The courts seldom if ever grant rights to a person instantly and upon request. In a number of cases, they have expressed reluctance to expand rights without limit, and they still balance that expansion with the government’s need to govern, provide for the common good, and serve a broader societal purpose. For example, the Supreme Court has upheld the constitutionality of the death penalty, ruling that the Eighth Amendment does not prevent a person from being put to death for committing a capital crime and that the government may consider “retribution and the possibility of deterrence” when it seeks capital punishment for a crime that so warrants it.Gregg v. Georgia, 428 U.S. 153 (1976). In other words, there is a greater good—more safety and security—that may be more important than sparing the life of an individual who has committed a heinous crime.
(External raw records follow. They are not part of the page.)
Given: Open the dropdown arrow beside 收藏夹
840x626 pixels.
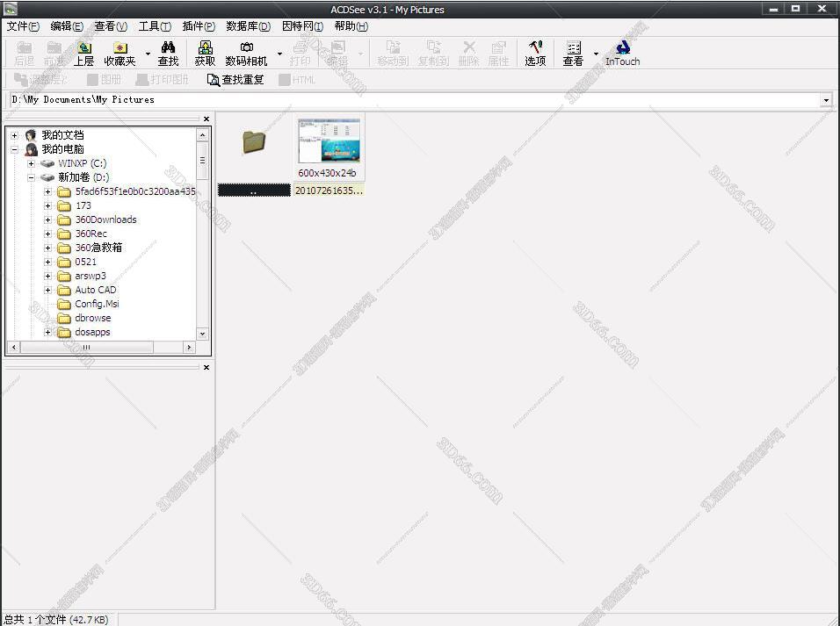Looking at the screenshot, I should (148, 54).
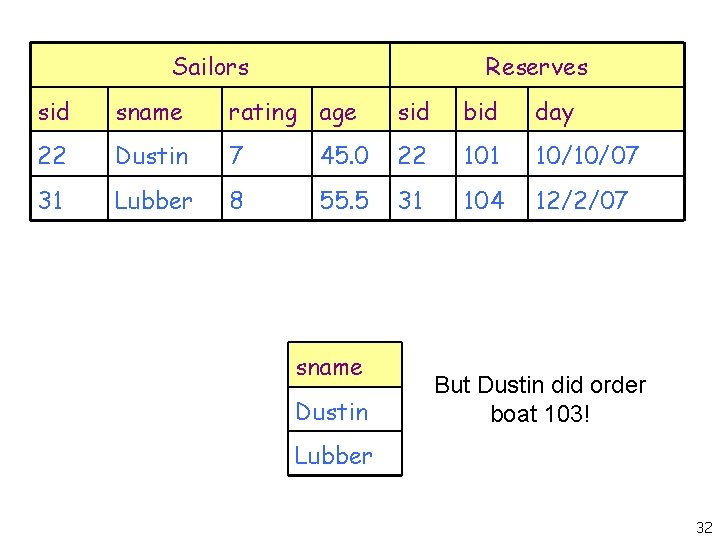The height and width of the screenshot is (540, 720).
Task: Click the 'But Dustin did order boat 103!' text
Action: click(540, 398)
Yet the Court has also put limits on the ability to impose the death penalty, ruling, for example, that the government may not execute a person with cognitive disabilities, a person who was under eighteen at the time of the crime, or a child rapist who did not kill his victim.Atkins v. Virginia, 536 U.S. 304 (2002); Roper v. Simmons, 543 U.S. 551 (2005); Kennedy v. Louisiana, 554 U.S. 407 (2008). So the job of the courts on any given issue is never quite done, as justices continuously keep their eye on government laws, actions, and policy changes as cases are brought to them and then decide whether those laws, actions, and policies can stand or must go. Even with an issue such as the death penalty, about which the Court has made several rulings, there is always the possibility that further judicial interpretation of what does (or does not) violate the Constitution will be needed.
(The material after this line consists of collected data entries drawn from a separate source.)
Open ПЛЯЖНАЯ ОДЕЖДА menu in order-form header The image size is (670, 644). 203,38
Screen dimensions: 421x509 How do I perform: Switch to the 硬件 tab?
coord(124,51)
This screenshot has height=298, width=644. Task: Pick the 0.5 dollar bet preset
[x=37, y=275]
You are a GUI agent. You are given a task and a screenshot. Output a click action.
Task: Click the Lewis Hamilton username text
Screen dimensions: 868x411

This happened, for example, as recently as 2015 in a case involving the use of lethal injection as capital punishment in the state of Oklahoma, where death-row inmates are put to death through the use of three drugs—a sedative to bring about unconsciousness (midazolam), followed by two others that cause paralysis and stop the heart. A group of these inmates challenged the use of midazolam as unconstitutional. They argued that since it could not reliably cause unconsciousness, its use constituted an Eighth Amendment violation against cruel and unusual punishment and should be stopped by the courts. The Supreme Court rejected the inmates’ claims, ruling that Oklahoma could continue to use midazolam as part of its three-drug protocol.Glossip v. Gross, 576 U.S. __ (2015). But with four of the nine justices dissenting from that decision, a sharply divided Court leaves open a greater possibility of more death-penalty cases to come. The 2015–2016 session alone includes four such cases, challenging death-sentencing procedures in such states as Florida, Georgia, and Kansas.“October Term 2015.” SCOTUSblog. http://www.scotusblog.com/case-files/terms/ot2015/?sort=mname (March 1, 2016).
Therefore, we should not underestimate the power and significance of the judicial branch in the United States. Today, the courts have become a relevant player, gaining enough clout and trust over the years to take their place as a separate yet coequal branch.